SOURCE RECORDS:
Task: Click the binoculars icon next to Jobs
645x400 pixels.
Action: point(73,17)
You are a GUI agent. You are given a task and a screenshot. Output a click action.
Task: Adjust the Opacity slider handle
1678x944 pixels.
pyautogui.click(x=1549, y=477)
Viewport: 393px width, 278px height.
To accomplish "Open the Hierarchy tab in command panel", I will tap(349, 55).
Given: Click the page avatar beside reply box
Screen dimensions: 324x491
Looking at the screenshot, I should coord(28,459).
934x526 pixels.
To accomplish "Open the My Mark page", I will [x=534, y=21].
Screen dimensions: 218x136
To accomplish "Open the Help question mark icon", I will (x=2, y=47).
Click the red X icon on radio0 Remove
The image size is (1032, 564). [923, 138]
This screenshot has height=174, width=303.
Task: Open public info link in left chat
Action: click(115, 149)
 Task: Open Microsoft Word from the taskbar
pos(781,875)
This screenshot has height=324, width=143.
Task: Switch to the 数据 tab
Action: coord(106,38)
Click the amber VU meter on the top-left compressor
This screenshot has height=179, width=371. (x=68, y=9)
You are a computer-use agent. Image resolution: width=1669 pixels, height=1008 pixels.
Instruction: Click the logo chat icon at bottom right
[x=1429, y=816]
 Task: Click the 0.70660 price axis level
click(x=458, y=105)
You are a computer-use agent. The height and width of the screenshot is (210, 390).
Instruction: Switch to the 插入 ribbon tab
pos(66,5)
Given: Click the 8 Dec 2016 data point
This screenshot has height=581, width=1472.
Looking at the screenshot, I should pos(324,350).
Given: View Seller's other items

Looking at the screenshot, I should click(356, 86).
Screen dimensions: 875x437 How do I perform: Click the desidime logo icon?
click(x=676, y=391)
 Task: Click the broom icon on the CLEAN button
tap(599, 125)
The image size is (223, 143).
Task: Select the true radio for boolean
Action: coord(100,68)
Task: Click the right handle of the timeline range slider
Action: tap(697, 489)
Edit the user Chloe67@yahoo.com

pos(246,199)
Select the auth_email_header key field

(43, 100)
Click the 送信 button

WHAT IS ASKED:
Copy the lines of the data above, starting at the line that contains "Task: Click the 0.70660 price axis level" and ending at the line that contains "click(x=676, y=391)", with both included.

THE RESPONSE:
 Task: Click the 0.70660 price axis level
click(x=458, y=105)
You are a computer-use agent. The height and width of the screenshot is (210, 390).
Instruction: Switch to the 插入 ribbon tab
pos(66,5)
Given: Click the 8 Dec 2016 data point
This screenshot has height=581, width=1472.
Looking at the screenshot, I should pos(324,350).
Given: View Seller's other items

Looking at the screenshot, I should click(356, 86).
Screen dimensions: 875x437 How do I perform: Click the desidime logo icon?
click(x=676, y=391)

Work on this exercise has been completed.